The risks of all of those things and plenty more dangers that lurk in the electronic world cannot ever be eliminated, but they can be mitigated through proper planning.
According to a state auditor’s report issued this week, Mississippi is failing in many respects to take those preventative steps for cyber security.
State Auditor Shad White said in a news release that his office sent surveys to 125 state agencies, boards, commissions and universities to gauge their compliance with a state law called the Mississippi Enterprise Security Program. Out of that total, 54 of the institutions (43 percent) did not respond.
Of those 71 agencies that did fill out the survey, significant problems were found. Thirty-one percent had not had a third-party security risk assessment performed within the past three years, as state law requires, and 38 percent don’t encrypt sensitive information.
It’s likely, too, that those numbers are actually higher because the state bodies that didn’t respond are probably following proper cyber security measures at a lower rate than those who did.

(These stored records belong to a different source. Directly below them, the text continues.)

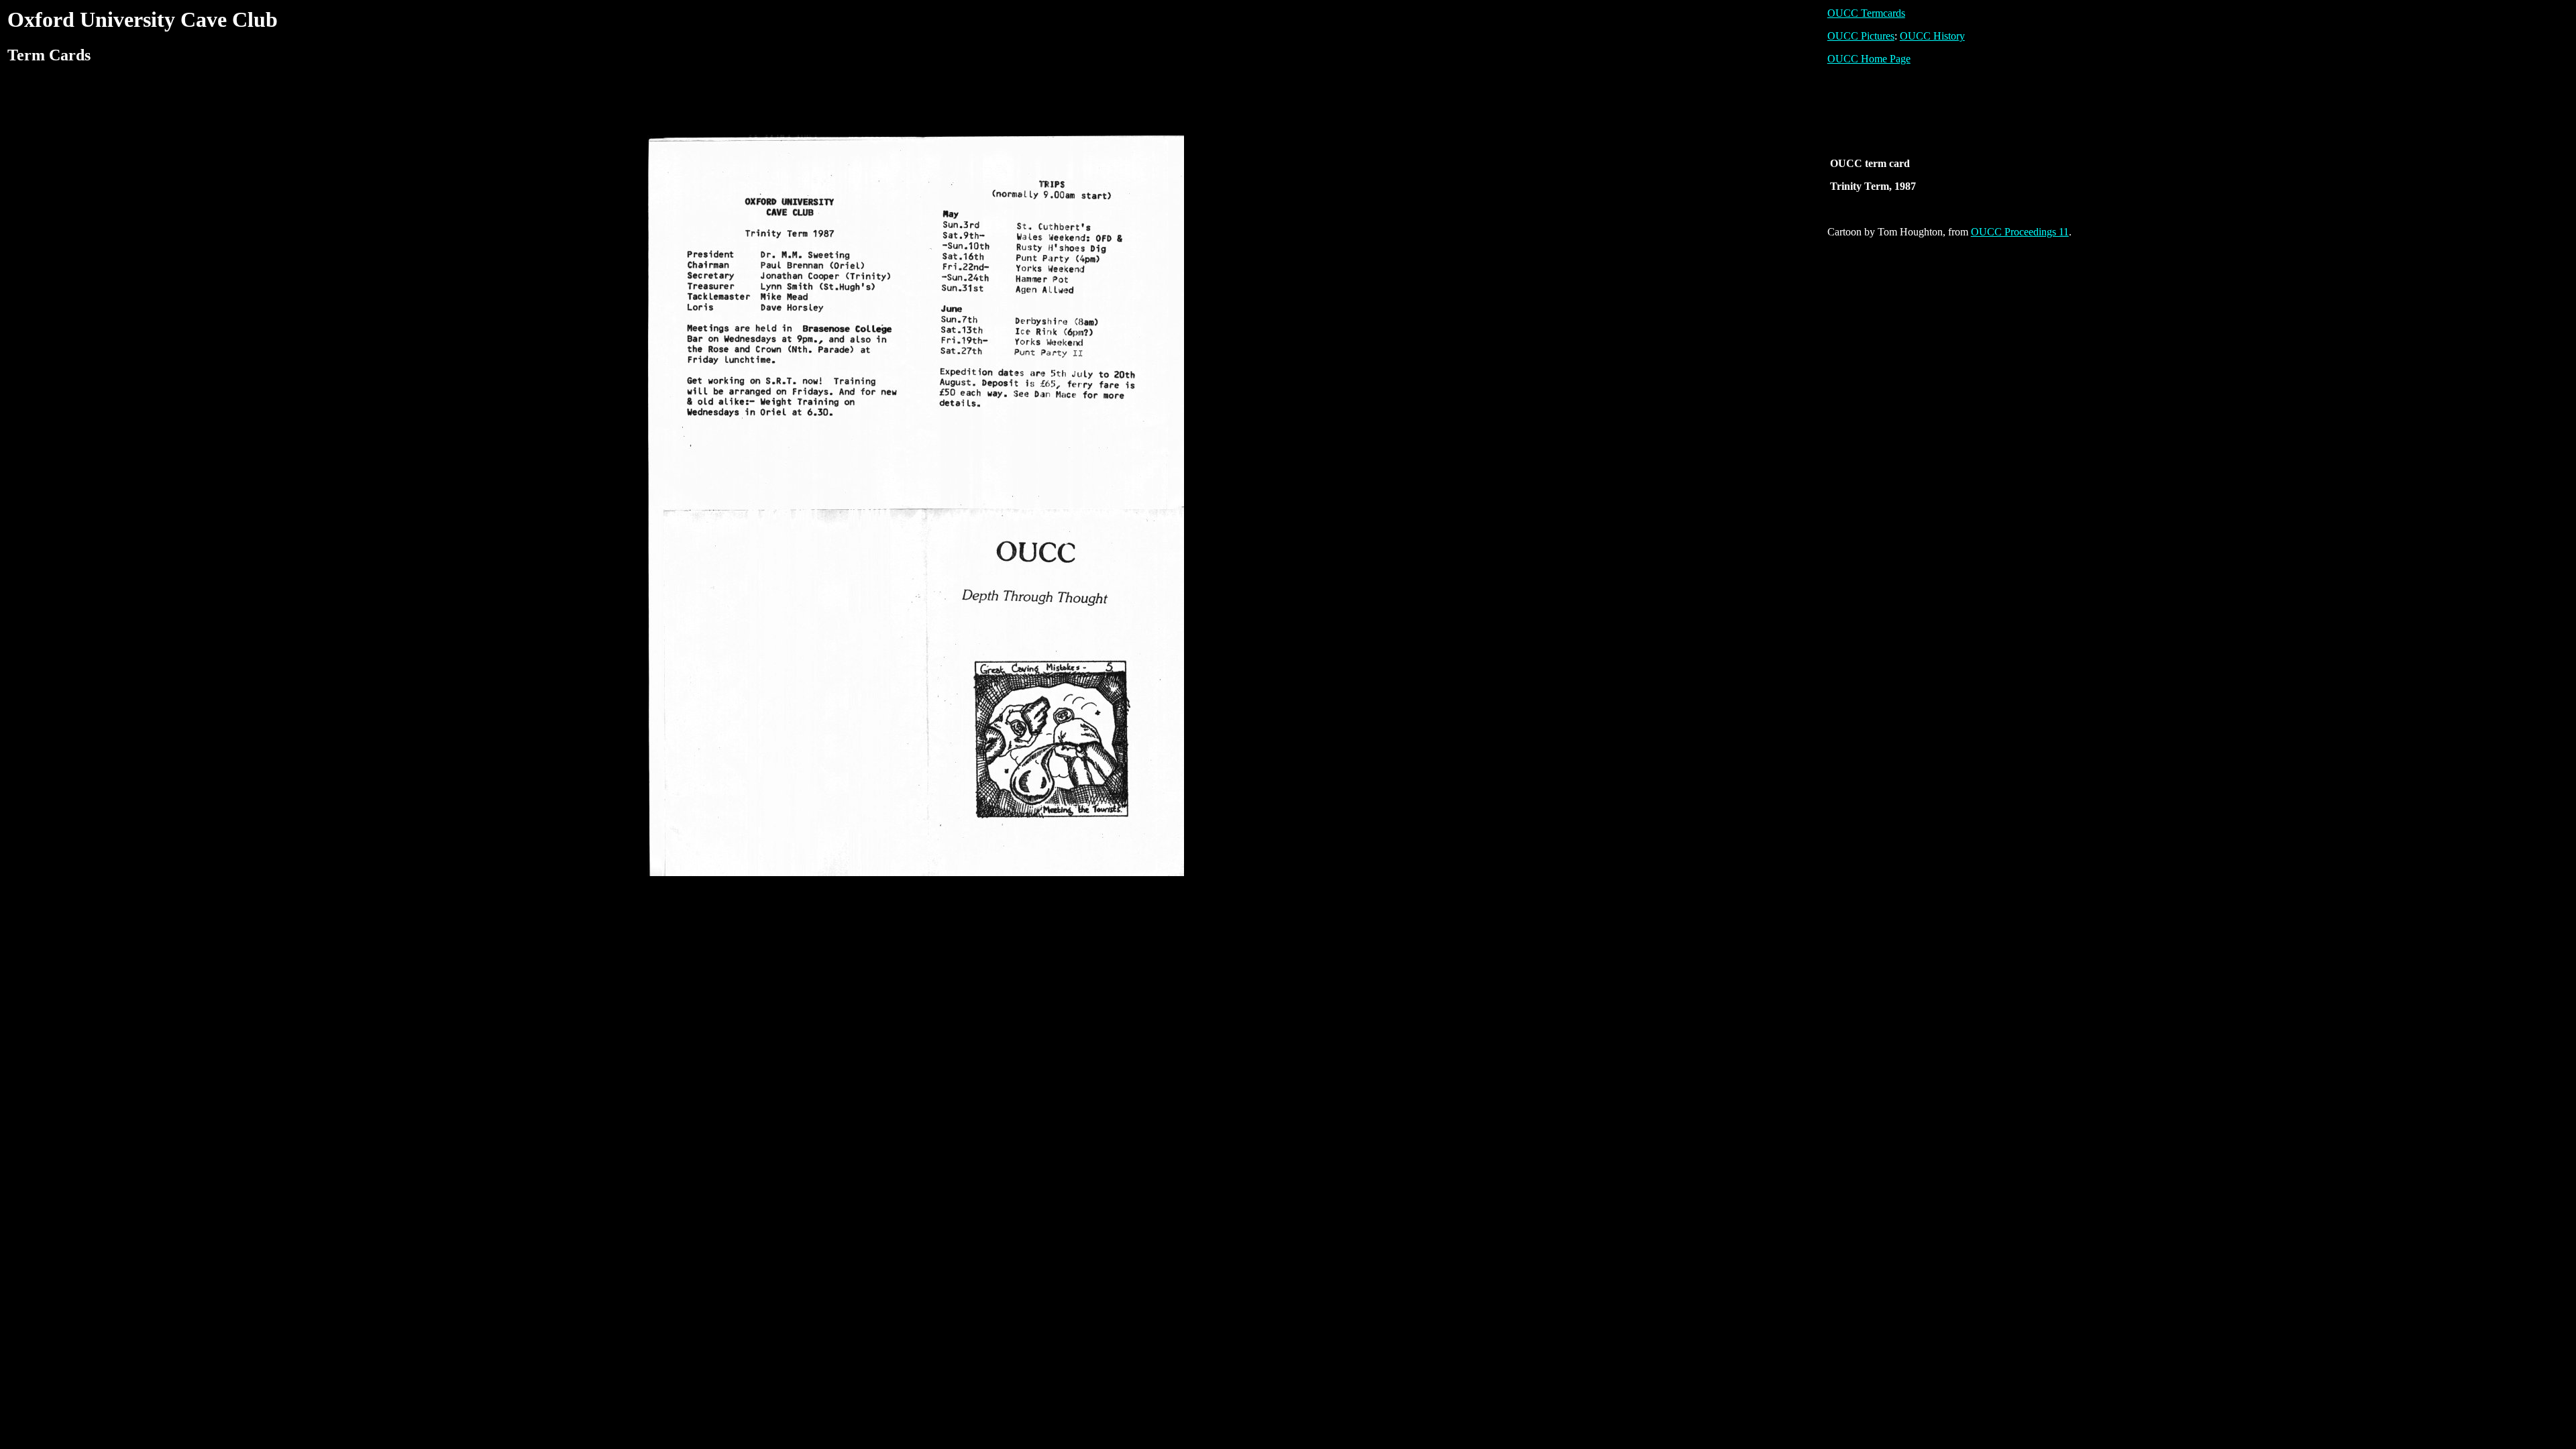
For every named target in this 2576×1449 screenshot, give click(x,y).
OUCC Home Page (1869, 58)
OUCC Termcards (1866, 13)
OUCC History (1932, 36)
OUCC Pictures (1860, 36)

So far, there haven’t been any significant problems disclosed from such lax procedures, but the potential threat is very real. Just ask companies like Target, Capital One, Facebook, Marriott, Under Armour, Home Depot, JP Morgan Chase and multitudes of others who have lost untold millions of dollars as a result of data breaches. This is an issue that state government needs to take seriously.
“Many state agencies are operating as if they are not required to comply with cyber security laws, and many refused to respond to auditors’ questions about their compliance. … Mississippians deserve to know their tax, income, health or student information that resides on state government servers will not be hacked,” the auditor’s report said.
White, who has brought a newfound zeal to the auditor’s office since being appointed last year, offers some common-sense advice about what security measures to take. For example, the auditor’s office got the U.S. Department of Homeland Security to try to hack the auditor’s system to test for vulnerabilities, and employees are trained to spot phishing attempts, where fraudulent emails try to lure employees into letting hackers in.
Leaders of other state agencies should take heed, and the auditor’s office should keep the pressure up to make sure they comply with laws that are already on the books for good reason. Any headaches associated with preventative planning are far less than what the costs are going to be when an inevitable hack happens if proper security isn’t in place.
Charlie Smith is editor and publisher of the Columbian-Progress in Columbia, Mississippi.